ハーメルン
東方化物脳 Re:make
諏訪信仰の蛙 Ⅱ 『神格』

「神になれって言われてもな。俺は人間のままが良いし、人間っていいなだし。」
「そこをどうにか!!」

 神になってくれと神に頼まれたのは、おそらく地球上で俺一人だろうな。しかしながら、俺を神にすることで、彼女にどのような利益があるのだろうか。神についてはあまり詳しくは無いため、予想があまりつかない。 

「なんで俺を神にしたいんだ?」
「神は多い方が信仰が増えるんじゃないかなって。ダメかな?」

 それで果たして信仰心が強まるのかは疑問だが、とりあえず目的は分かった。俺としても、やることが無いため特に断る理由もない。
 永琳がいる月に向かうには、人手も能力も足りないのだ。前の種族に戻ればいい話ではあるのだが、その元の種族すら分からない。宇宙を彷徨うことの出来る種族など、調べても出てこない。というより、天文学的な数値が出てくる程には、そんな生物は存在しないとすら言えるぐらいなのだから。

「じゃあ、500年程度なら良いよ。」
「本当に!?ヤター!」
「でも、何の神をやれば良いんだ?」
「あ…」

 どうやら、考えていなかったようだ。諏訪子の無計画さが少し面白く、少し笑ってしまった。諏訪子はそれに口を膨らませて怒っているぞと分かりやすく表現してくれた。本当に面白い子だ。

「それじゃあ、『細胞の神』ってのはどうだ。」
「お~、良いね!でも、細胞って何?」
「え?」

 神には細胞の概念はないのだろうか。しかし、永琳や部下達は皆知っていた。それだけでなくとも、都に住んでいた一般の人間も常識的に知っていた知識だ。だというのに、どういうことだ?
 都の人が何もかものデータを持っていったとしても、そんなすぐに忘れられるものでは無いだろう。

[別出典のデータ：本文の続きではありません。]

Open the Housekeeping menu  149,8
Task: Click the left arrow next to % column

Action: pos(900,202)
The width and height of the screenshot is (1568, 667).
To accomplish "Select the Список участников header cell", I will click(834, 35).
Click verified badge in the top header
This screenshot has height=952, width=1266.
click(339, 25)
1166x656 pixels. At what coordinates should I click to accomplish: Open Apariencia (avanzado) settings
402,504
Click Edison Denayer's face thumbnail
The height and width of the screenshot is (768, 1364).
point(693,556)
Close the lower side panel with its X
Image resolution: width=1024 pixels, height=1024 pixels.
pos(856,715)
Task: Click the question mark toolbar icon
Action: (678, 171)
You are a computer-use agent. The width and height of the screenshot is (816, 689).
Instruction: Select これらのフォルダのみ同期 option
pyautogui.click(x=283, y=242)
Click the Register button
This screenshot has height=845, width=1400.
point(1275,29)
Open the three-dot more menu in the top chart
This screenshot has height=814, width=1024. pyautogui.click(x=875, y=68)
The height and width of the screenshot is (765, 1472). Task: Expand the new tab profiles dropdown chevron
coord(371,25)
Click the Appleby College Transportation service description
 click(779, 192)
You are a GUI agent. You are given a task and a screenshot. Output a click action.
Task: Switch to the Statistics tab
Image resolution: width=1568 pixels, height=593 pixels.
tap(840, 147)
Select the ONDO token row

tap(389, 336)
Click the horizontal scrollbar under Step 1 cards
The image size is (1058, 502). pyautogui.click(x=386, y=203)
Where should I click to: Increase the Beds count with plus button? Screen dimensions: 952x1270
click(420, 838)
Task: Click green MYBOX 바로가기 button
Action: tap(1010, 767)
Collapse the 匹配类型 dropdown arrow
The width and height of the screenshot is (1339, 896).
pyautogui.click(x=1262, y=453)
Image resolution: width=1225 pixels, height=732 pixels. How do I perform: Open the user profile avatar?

「なぁ、諏訪子が生まれる前に起きた大規模な爆発って、どれぐらい前の話だ?」
「あ〜、一億年ぐらい?」

 その言葉を聞いた瞬間、視界が歪んだ。一億年だと?俺は一億年もの間、眠りこけていたのか?月には穢れがないため、永琳は生きているだろうが、それにしても、一億年も彼女を待たせてしまっているのか。 

「え、どしたの。」
「いや、な、なんでもない。それより、細胞が何なのか、だよな。」
「あ、うん。」
「細胞というのは…」
 
 そこから10分程の軽い説明して、なんとなく理解したようだ。腕を組みながら深く頷き、俺の話を真剣に聞いていた。

「へ~、面白いね。それで『細胞の神』だっけ?カッコイイじゃん。」

 ちゃんと伝わったようで何よりだ。自分の中で常識的なことを説明するのは意外と難しいからな。

「ところで、諏訪子も神なんだよな?」
「もちろんですとも。」
「じゃあ、もちろん強いんだよな?」
「まあ、人並み…じゃなかった、神並みには。」

 言い淀むことなく、堂々と答えた。それならば神力を感じとれなかったのは、どういうことなのだろうか。

「そうか、それなら軽く諏訪子と戦ってみたいのだが、良いか?」
「いいよー。」
「よし、じゃあ早速…」

 言葉の途中で俺は辺りを見渡す。木の匂いがするこの建物で戦いは、流石に気が引ける。というより、最早無礼の域を超えている。